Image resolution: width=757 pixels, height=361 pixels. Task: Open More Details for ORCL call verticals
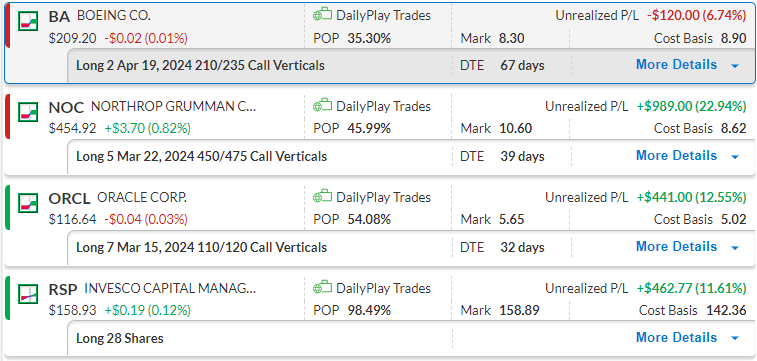(x=676, y=247)
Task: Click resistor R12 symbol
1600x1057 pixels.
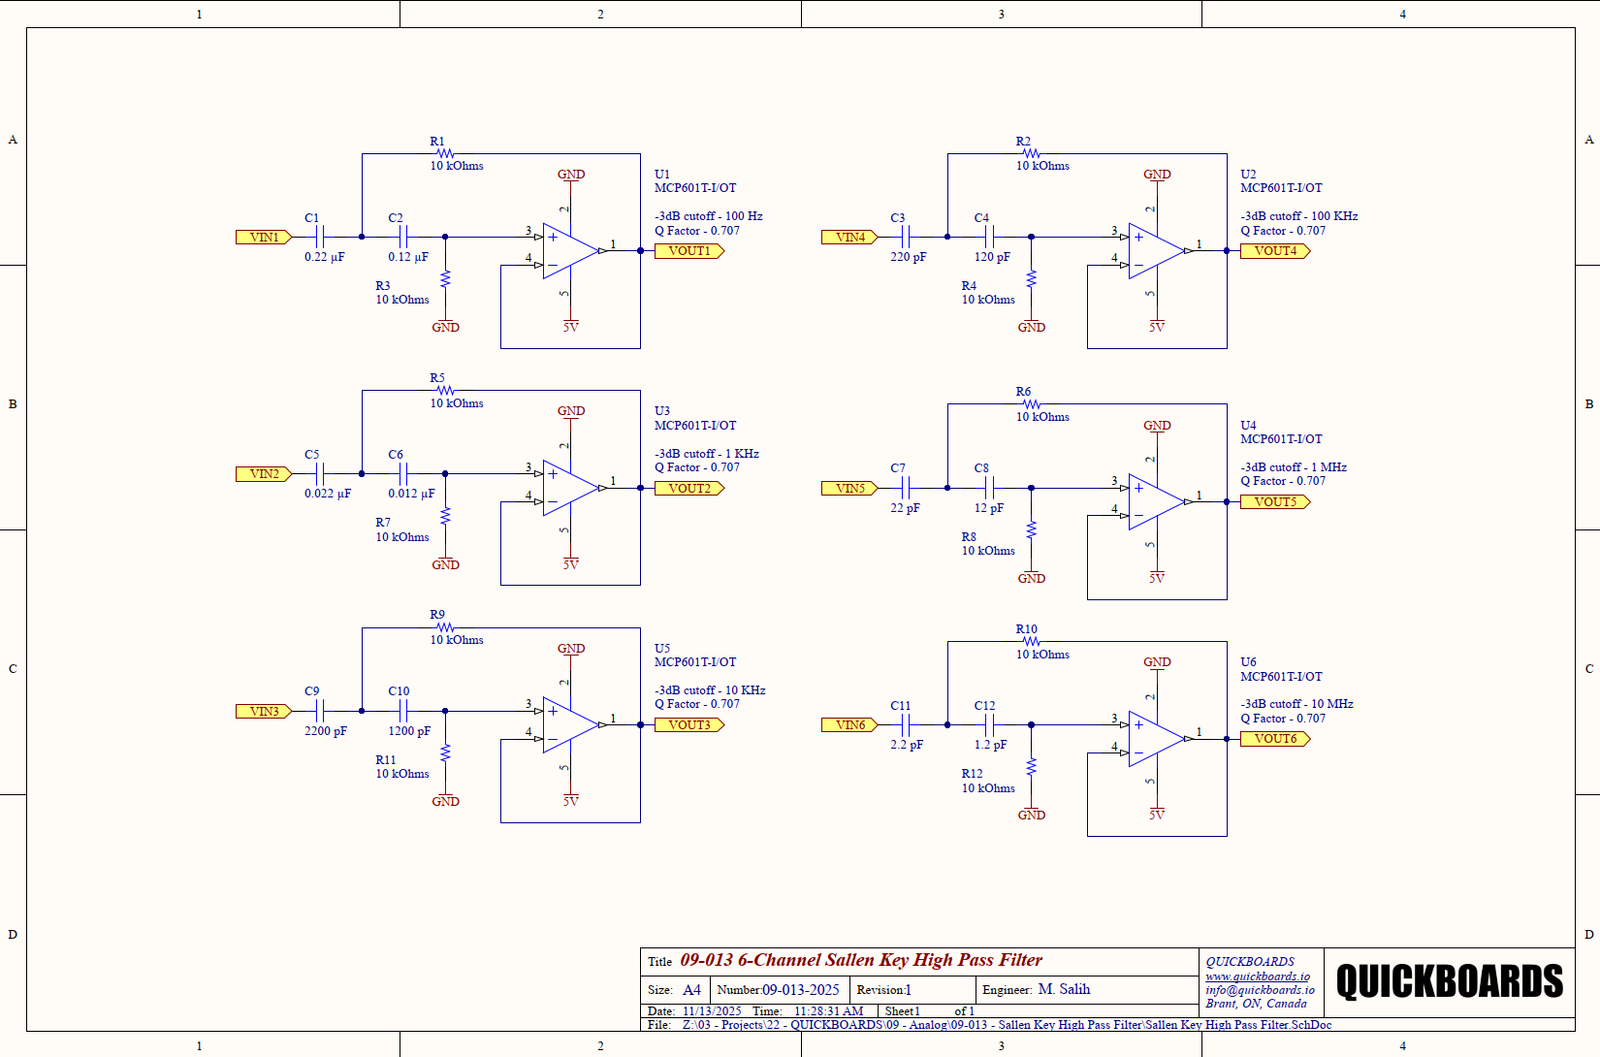Action: tap(1031, 767)
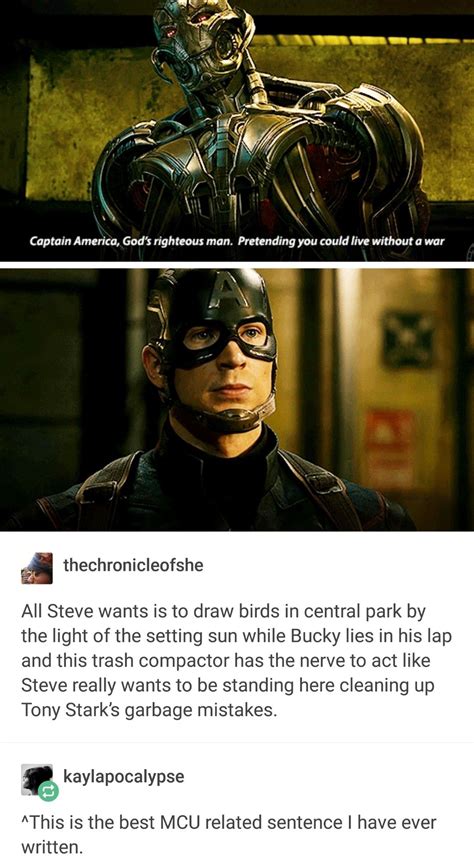Click the subtitle caption on Ultron image
The width and height of the screenshot is (474, 867).
pos(237,241)
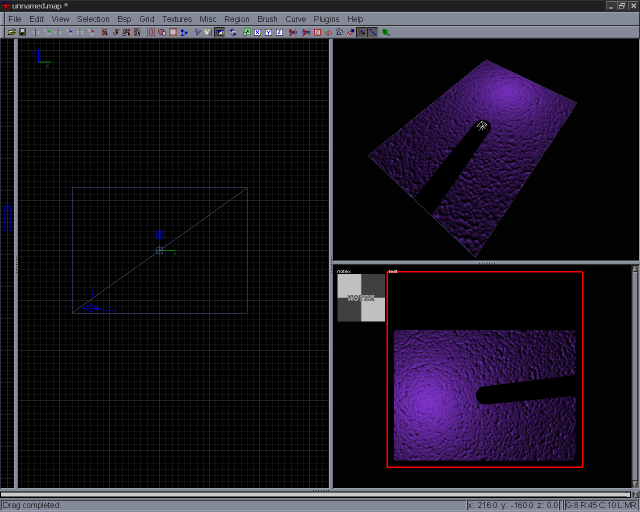Toggle the pressed blue-diagonal toolbar button
This screenshot has height=512, width=640.
click(x=372, y=32)
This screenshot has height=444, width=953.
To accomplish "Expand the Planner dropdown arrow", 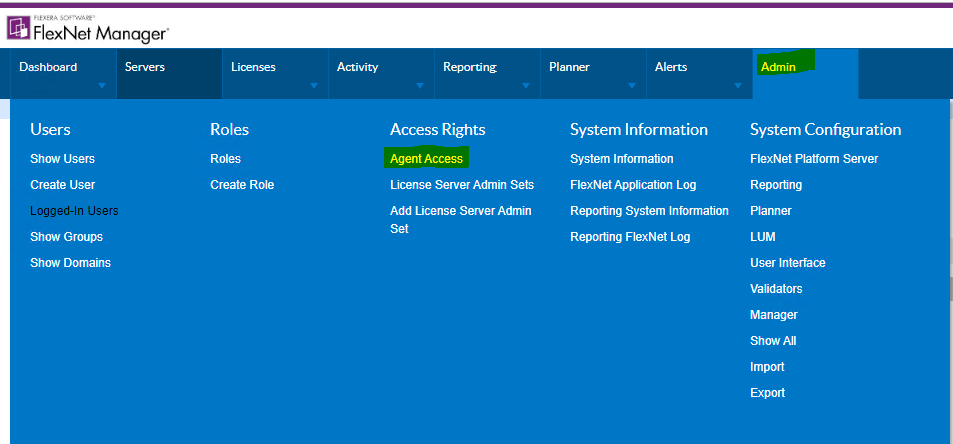I will [632, 86].

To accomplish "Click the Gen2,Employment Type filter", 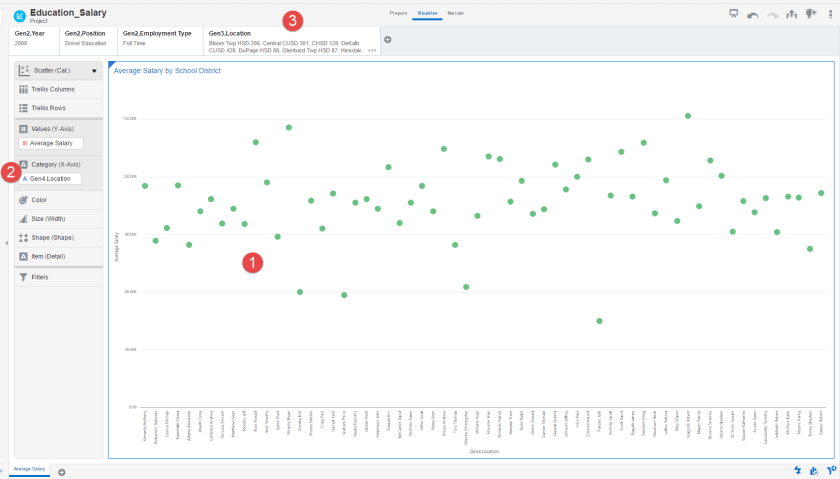I will tap(158, 40).
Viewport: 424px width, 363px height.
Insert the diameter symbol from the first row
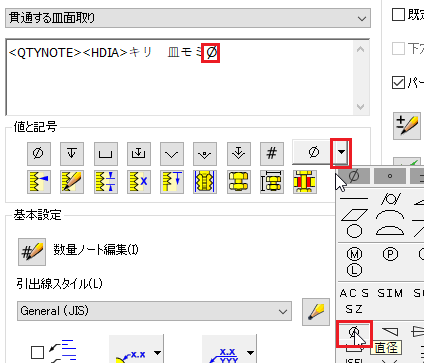(x=39, y=154)
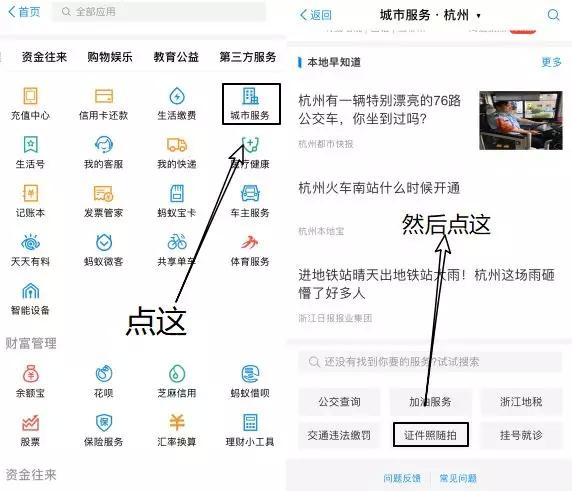572x491 pixels.
Task: Switch to the 购物娱乐 tab
Action: tap(110, 57)
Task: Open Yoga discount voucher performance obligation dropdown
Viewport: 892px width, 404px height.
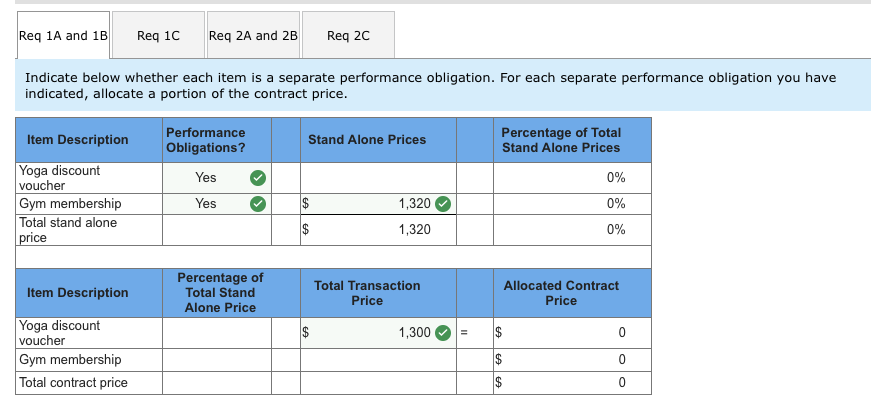Action: pos(217,178)
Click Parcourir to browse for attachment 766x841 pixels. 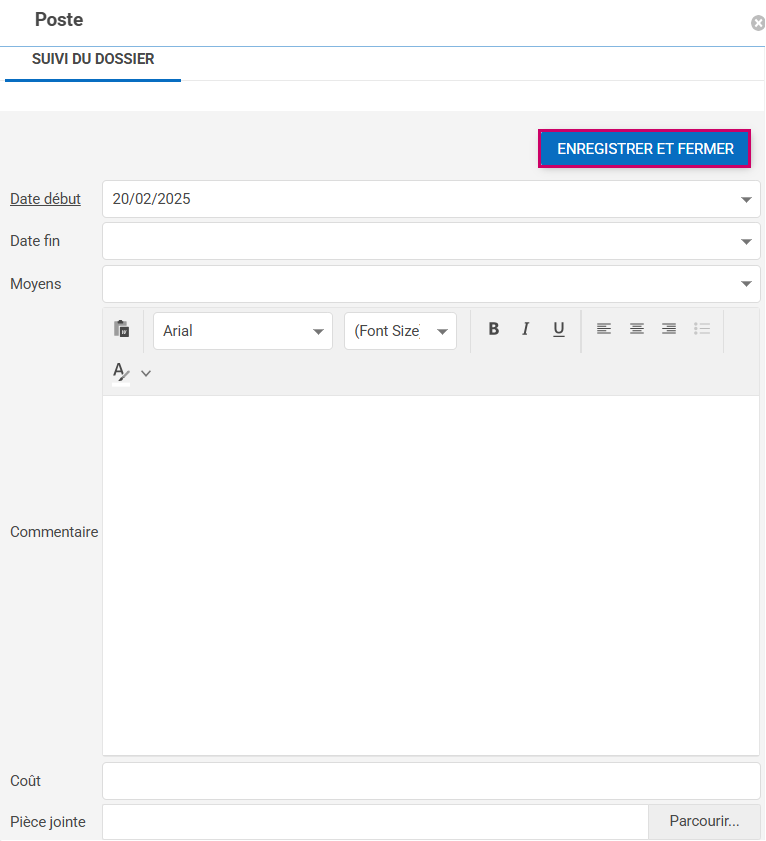(704, 822)

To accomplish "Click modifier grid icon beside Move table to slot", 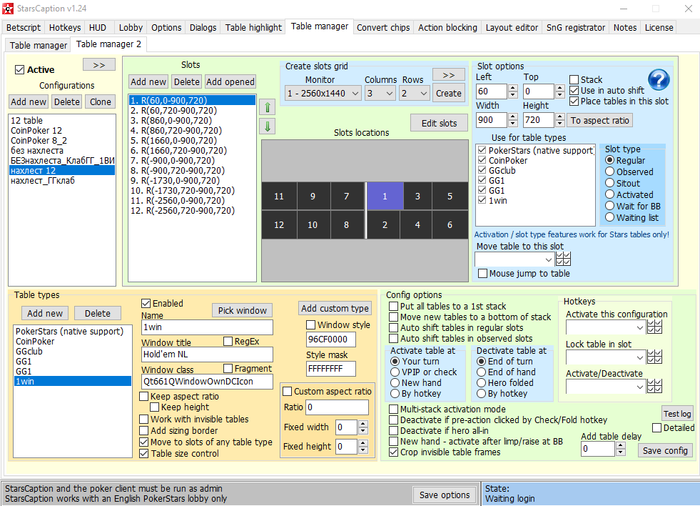I will pyautogui.click(x=562, y=259).
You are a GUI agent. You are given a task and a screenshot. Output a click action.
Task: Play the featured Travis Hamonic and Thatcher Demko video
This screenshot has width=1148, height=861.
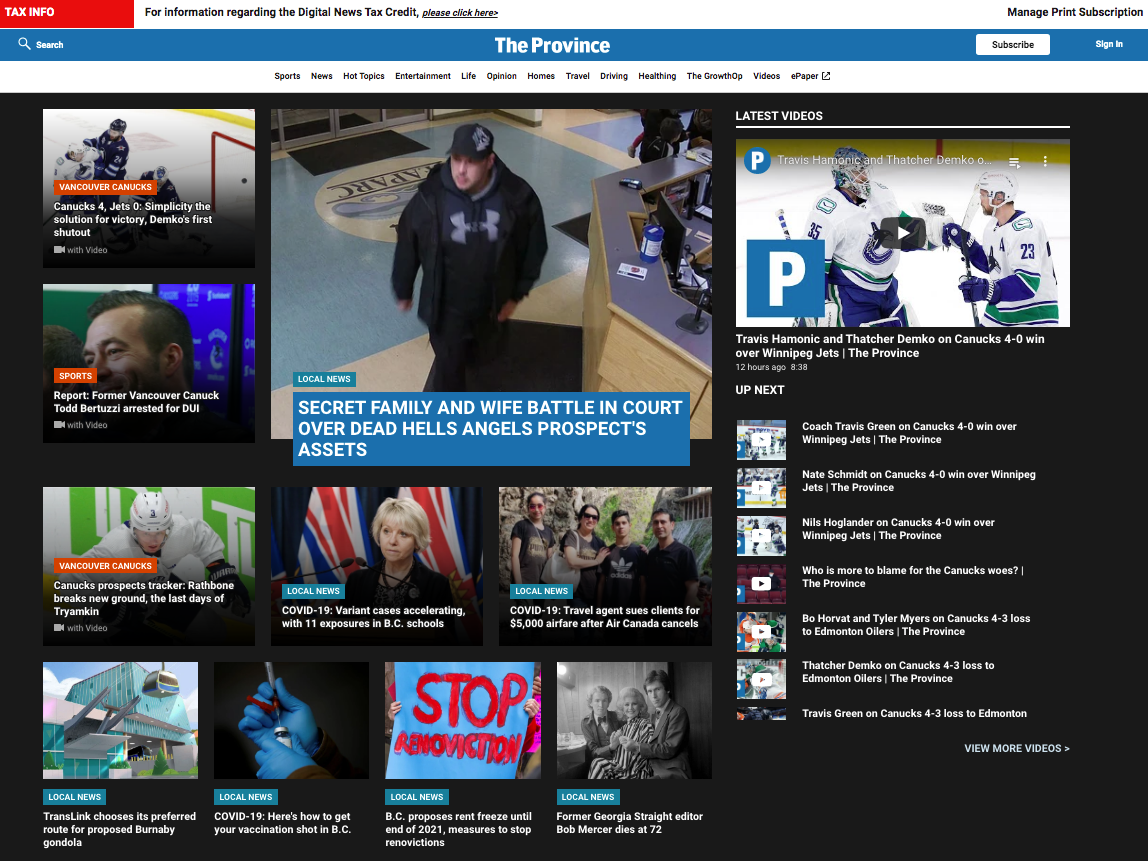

EXERCISE:
With the pictures left out, copy exactly the lines from the one containing "You are a GUI" through the final line of the records above, both included.

RESULT FOR THIS TASK:
You are a GUI agent. You are given a task and a screenshot. Output a click action.
Task: Play the featured Travis Hamonic and Thatcher Demko video
This screenshot has width=1148, height=861.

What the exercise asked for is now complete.